Tuesday, May 17, 2011

Markets Struggle To Hold 50-day Averages

The market is under pressure again in early trading, led by a bounce in the dollar and continued weakness in commodities.

The major indexes are now struggling to hold above their respective 50-day moving averages. The S&P 500 needs to close above 1325, while the Nasdaq needs to hold 2771.

In economic news, both housing starts and building permits came in weaker than expected. The housing market continues to bump along a long bottom without making much progress.

In corporate news, HPQ reported solid earnings but issued downside guidance for next quarter which really hit the stock hard. Wal-Mart also reported solid earnings and gave in-line guidance, but it's stock is slightly lower so far as well.

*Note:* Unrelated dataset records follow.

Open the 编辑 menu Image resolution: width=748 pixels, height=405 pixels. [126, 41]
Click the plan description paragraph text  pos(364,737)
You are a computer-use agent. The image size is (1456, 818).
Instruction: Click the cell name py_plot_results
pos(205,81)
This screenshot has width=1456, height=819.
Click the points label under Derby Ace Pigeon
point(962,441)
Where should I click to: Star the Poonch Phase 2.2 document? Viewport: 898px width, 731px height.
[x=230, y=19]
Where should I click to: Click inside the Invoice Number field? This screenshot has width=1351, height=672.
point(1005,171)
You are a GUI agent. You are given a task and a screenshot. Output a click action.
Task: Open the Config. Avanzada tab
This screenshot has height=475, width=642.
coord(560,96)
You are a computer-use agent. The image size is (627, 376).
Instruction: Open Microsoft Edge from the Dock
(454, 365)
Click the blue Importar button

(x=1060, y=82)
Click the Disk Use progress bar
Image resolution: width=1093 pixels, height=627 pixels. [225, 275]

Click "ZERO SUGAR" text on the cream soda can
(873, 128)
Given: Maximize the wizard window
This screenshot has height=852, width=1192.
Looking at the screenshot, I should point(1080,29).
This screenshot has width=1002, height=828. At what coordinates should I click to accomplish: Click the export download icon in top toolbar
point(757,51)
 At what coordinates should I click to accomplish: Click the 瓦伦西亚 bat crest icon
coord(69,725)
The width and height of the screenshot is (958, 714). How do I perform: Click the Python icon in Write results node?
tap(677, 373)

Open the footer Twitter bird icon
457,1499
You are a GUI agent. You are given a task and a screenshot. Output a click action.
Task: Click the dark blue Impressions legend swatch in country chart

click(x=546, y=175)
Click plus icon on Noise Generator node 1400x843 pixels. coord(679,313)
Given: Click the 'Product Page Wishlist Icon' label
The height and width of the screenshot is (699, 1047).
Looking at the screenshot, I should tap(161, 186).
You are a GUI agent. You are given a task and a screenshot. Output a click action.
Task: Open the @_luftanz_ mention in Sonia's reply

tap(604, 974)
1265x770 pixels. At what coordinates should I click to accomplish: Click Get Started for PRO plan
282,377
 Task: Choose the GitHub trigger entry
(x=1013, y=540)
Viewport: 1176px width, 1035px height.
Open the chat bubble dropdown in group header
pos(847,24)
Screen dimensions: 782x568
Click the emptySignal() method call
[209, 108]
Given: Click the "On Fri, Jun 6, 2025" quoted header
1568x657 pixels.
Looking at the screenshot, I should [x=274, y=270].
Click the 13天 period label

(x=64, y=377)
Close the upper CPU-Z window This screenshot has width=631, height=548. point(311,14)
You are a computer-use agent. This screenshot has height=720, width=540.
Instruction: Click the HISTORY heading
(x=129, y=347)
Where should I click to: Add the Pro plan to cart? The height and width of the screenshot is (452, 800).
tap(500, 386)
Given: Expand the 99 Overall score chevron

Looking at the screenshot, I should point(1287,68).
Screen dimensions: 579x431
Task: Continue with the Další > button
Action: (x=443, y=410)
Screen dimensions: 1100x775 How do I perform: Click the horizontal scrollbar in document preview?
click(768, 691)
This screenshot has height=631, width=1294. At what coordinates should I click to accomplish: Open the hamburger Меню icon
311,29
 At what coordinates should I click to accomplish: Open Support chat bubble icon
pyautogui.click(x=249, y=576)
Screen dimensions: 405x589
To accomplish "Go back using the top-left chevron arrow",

In early trading, materials and industrials stocks are leading on the downside, while defensive consumer staples and utilities are bucking the weakness and showing small gains.

Asian markets were mixed overnight, while Europe is mostly weaker this morning. A bounce in the dollar is weighing on commodities, with oil prices down to $96.50 and gold prices lower to $1482.

The 10-year yield is sliding further to 3.11%. It's funny that with QE2 ending, the fear was that bond yields would rise but the exact opposite is occurring.

The volatility index is up 1.5% to 18.51.

Trading comment: Volume accelerated during yesterday's selloff, making for another distribution day. The market is in a correction now, so it's prudent to space out your buys a little wider, and hold a higher cash cushion to take advantage of further dips. Emerging markets look broken, with the BRIC countries lagging most other parts of the world in relative performance. In the US, leading growth stocks continue to break down, signaling a more cautious stance is warranted. Ideally, this will just be another brief correction like many of the others, but you never know when something deeper is in the cards, so just be careful.